Sur les conclusions à fin d'annulation :

2. Aux termes de l'article L. 435-1 du code de l'entrée et du séjour des étrangers et du droit d'asile: " L'étranger dont l'admission au séjour répond à des considérations humanitaires ou se justifie au regard des motifs exceptionnels qu'il fait valoir peut se voir délivrer une carte de séjour temporaire portant la mention " salarié ", " travailleur temporaire " ou " vie privée et familiale ", sans que soit opposable la condition prévue à l'article L. 412-1. / Lorsqu'elle envisage de refuser la demande d'admission exceptionnelle au séjour formée par un étranger qui justifie par tout moyen résider habituellement en France depuis plus de dix ans, l'autorité administrative est tenue de soumettre cette demande pour avis à la commission du titre de séjour prévue à l'article L. 432-14 (...) ". Aux termes de l'article R. 432-14 du même code : " Devant la commission du titre de séjour, l'étranger fait valoir les motifs qu'il invoque à l'appui de sa demande d'octroi ou de renouvellement d'un titre de séjour. Un procès-verbal enregistrant ses explications est transmis au préfet avec l'avis motivé de la commission. L'avis de la commission est également communiqué à l'intéressé ". Il résulte de ces dispositions que l'avis motivé de la commission doit être transmis à l'intéressé et au préfet avant que ce dernier ne statue sur la demande dont il a été saisi. Une telle communication constitue une garantie instituée au profit de l'étranger qui doit connaître le sens et les motifs de l'avis de la commission avant que le préfet ne prenne sa décision.
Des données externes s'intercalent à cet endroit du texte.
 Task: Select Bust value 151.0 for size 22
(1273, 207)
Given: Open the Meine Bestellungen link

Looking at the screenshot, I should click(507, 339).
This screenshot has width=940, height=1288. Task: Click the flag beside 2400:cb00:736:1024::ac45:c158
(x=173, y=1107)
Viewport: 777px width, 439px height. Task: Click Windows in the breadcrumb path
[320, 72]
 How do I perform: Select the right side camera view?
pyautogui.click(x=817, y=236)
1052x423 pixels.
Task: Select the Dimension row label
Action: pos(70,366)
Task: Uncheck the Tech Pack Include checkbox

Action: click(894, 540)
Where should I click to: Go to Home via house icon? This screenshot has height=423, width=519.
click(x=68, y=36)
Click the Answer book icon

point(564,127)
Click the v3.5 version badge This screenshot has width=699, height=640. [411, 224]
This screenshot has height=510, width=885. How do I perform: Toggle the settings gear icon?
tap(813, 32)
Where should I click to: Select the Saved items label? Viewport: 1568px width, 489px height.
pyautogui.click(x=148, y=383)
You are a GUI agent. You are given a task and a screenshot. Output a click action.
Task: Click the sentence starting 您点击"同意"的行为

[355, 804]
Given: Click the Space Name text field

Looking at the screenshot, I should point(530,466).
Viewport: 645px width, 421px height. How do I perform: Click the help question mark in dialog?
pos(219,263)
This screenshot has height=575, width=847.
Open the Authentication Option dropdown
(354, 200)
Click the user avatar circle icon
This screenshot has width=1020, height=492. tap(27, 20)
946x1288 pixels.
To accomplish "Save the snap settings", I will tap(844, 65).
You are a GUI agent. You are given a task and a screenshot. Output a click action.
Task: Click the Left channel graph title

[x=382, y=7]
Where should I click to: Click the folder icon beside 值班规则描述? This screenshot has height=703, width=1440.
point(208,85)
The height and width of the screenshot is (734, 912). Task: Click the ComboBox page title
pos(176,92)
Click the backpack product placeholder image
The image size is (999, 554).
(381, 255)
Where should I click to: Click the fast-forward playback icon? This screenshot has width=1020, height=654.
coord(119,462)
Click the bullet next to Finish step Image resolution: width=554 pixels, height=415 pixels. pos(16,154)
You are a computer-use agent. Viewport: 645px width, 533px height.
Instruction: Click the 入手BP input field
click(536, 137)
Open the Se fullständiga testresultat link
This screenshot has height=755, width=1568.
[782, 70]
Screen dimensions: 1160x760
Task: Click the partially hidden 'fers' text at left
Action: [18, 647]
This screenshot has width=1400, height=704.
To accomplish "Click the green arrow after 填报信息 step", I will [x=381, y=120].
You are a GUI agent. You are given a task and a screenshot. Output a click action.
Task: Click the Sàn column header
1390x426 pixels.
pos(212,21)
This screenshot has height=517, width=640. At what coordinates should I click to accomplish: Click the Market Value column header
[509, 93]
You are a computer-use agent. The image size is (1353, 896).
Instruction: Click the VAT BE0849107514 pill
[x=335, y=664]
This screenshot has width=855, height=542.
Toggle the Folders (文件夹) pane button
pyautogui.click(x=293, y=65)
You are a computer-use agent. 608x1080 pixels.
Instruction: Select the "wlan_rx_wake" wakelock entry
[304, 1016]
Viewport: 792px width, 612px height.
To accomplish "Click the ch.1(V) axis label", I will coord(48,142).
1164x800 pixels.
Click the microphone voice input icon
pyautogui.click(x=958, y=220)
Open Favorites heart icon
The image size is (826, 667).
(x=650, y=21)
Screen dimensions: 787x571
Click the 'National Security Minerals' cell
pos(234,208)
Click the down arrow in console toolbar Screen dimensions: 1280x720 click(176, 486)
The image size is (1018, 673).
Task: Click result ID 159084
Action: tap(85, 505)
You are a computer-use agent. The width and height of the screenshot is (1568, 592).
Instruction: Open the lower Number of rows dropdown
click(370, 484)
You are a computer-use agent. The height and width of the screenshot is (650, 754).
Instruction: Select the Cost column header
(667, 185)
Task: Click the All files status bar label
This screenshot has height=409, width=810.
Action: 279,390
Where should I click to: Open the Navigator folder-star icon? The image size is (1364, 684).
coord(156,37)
3. Si les actes administratifs doivent être pris selon les formes et conformément aux procédures prévues par les lois et règlements, un vice affectant le déroulement d'une procédure administrative préalable n'est de nature à entacher d'illégalité la décision prise que s'il ressort des pièces du dossier qu'il a été susceptible d'exercer, en l'espèce, une influence sur le sens de la décision prise ou s'il a privé les intéressés d'une garantie.

4. Il ressort des pièces du dossier que Mme D... ayant présenté une demande de titre de séjour fondée notamment sur les dispositions de l'article L. 313-14, devenu L. 435-1, du code de l'entrée et du séjour des étrangers et du droit d'asile, le préfet du Calvados a consulté la commission du titre de séjour, qui s'est réunie le 10 décembre 2021 et, après audition de l'intéressée, a émis un avis défavorable à sa demande de régularisation. Si la requérante n'établit pas que le procès-verbal de cette réunion, qu'aucun texte n'obligeait à transmettre à l'intéressée ou à son conseil, retranscrirait de façon tronquée les explications fournies par ces derniers devant la commission, le préfet du Calvados ne conteste pas l'absence de communication écrite ou orale de l'avis motivé de la commission à la requérante avant qu'il ne soit statué sur sa demande de titre de séjour. Le défaut de communication à l'intéressée, dans les conditions prévues par les dispositions de l'article R. 432-14 du code de l'entrée et de séjour des étrangers et du droit d'asile, de l'avis de la commission du titre de séjour a été de nature à la priver d'une garantie, dès lors qu'elle n'a pas eu la faculté, compte tenu du sens de l'avis et de ses motifs, de présenter des observations à la suite de cet avis. Par suite, Mme D... est fondée à soutenir que la décision du 20 décembre 2021 lui refusant la délivrance d'un titre de séjour a été prise à la suite d'une procédure irrégulière et à en demander l'annulation pour ce motif, ainsi que, par voie de conséquence, celle des décisions prises le même jour l'obligeant à quitter le territoire français dans un délai de trente jours et fixant le pays de destination.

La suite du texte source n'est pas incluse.